For instance, Richard Gregory (1970, p. 29, italics added) remarked that “it is surely remarkable that out of the infinity of possibilities the perceptual brain generally hits on just about the best one.” Gregory (1978, p. 13, italics added) also equated visual perception to problem solving, describing it as “a dynamic searching for the best interpretation of the available data.” The cognitive nature of perceptual processing allows,
past experience and anticipation of the future to play a large part in augmenting sensory information, so that we do not perceive the world merely from the sensory information available at any given time, but rather we use this information to test hypotheses of what lies before us. Perception becomes a matter of suggesting and testing hypotheses. (Gregory, 1978, p. 221)
In all of these examples, perception is described as a process that delivers representational contents that are most (semantically) consistent with visual sensations and other intentional contents, such as beliefs and desires.
The problem with the New Look is this rational view of perception. Because of its emphasis on top-down influences, the New Look lacks an account of links between the world and vision that are causal and independent of beliefs. If all of our perceptual experience was belief dependent, then we would never see anything that we did not expect to see. This would not contribute to our survival, which often depends upon noticing and reacting to surprising circumstances in the environment.

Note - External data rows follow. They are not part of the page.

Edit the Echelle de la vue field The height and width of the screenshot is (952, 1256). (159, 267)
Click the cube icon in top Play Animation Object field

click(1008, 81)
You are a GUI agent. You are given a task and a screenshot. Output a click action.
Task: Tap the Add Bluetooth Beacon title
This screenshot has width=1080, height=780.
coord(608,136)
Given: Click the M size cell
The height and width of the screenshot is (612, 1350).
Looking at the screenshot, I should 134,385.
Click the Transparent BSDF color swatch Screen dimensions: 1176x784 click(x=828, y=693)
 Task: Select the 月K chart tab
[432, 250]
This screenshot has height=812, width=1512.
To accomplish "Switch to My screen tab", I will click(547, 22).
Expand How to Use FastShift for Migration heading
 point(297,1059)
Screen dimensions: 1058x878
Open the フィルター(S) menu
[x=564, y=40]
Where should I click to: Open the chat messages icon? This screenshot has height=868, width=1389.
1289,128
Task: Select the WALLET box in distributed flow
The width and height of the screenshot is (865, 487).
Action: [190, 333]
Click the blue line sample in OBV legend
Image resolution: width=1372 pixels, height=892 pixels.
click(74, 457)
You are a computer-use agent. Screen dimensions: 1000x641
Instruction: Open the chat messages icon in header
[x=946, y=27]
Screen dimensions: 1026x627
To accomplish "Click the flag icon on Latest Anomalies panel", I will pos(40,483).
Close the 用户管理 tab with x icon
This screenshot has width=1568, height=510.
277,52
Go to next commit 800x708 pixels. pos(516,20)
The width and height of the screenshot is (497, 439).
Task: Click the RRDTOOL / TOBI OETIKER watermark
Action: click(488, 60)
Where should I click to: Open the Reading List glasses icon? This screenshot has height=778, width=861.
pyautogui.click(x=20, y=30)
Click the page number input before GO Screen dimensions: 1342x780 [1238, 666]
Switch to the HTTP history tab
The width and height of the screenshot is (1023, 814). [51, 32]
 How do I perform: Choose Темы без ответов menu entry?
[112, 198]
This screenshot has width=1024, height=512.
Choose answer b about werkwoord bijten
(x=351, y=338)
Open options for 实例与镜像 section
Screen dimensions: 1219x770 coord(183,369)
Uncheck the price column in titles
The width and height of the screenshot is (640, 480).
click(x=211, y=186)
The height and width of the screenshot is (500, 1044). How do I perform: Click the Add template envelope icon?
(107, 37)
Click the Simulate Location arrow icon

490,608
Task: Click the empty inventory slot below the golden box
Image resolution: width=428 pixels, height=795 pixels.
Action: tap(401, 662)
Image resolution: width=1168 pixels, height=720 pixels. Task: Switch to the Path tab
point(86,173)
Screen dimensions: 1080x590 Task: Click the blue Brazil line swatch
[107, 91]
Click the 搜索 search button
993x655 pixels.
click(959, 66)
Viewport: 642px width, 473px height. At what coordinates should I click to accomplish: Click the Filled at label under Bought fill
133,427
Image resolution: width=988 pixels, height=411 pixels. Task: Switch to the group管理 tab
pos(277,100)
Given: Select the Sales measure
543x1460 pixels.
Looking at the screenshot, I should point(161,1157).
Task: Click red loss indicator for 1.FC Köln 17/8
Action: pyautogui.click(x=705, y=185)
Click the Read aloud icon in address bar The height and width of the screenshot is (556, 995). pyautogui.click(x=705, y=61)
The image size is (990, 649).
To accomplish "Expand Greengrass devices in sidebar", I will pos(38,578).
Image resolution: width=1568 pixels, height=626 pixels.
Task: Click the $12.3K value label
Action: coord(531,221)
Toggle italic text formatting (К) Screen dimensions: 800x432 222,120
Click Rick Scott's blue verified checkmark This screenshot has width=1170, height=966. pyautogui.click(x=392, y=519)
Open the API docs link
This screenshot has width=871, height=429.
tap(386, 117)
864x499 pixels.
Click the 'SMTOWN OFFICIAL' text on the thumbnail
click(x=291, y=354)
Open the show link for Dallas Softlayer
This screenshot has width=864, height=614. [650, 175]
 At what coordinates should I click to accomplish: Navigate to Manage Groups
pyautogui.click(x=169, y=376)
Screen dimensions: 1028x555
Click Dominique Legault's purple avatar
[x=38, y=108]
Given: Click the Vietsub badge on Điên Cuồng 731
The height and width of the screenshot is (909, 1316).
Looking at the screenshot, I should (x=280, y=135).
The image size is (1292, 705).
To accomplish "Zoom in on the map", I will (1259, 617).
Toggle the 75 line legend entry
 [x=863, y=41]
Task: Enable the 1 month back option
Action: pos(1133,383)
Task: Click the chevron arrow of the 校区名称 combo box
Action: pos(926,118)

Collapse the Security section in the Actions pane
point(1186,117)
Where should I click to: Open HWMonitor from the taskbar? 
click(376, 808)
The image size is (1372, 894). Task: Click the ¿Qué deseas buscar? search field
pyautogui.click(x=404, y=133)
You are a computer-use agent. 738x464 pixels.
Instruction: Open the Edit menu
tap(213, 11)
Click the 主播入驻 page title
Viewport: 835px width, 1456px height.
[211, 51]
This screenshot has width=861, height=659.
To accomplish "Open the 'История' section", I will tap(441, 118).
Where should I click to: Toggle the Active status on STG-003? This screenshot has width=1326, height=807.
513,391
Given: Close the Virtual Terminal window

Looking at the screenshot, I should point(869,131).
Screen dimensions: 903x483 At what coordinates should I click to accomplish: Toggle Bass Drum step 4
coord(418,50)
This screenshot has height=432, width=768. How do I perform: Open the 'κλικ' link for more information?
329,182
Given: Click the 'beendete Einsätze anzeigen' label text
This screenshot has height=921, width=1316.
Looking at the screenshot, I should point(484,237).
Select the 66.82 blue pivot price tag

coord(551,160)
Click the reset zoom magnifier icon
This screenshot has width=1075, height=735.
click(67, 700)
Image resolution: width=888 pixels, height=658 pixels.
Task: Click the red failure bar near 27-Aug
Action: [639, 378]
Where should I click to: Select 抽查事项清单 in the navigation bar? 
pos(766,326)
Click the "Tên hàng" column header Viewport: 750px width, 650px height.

Pylyshyn’s (2003b, 2007) hybrid theory of visual cognition rests upon the assumption that there exists a cognitively impenetrable visual architecture that is separate from general cognition. This architecture is data-driven in nature, governed by causal influences from the visual world and insulated from beliefs and expectations. Such systems can solve problems of underdetermination without requiring assumptions of rationality, as discussed in the next section.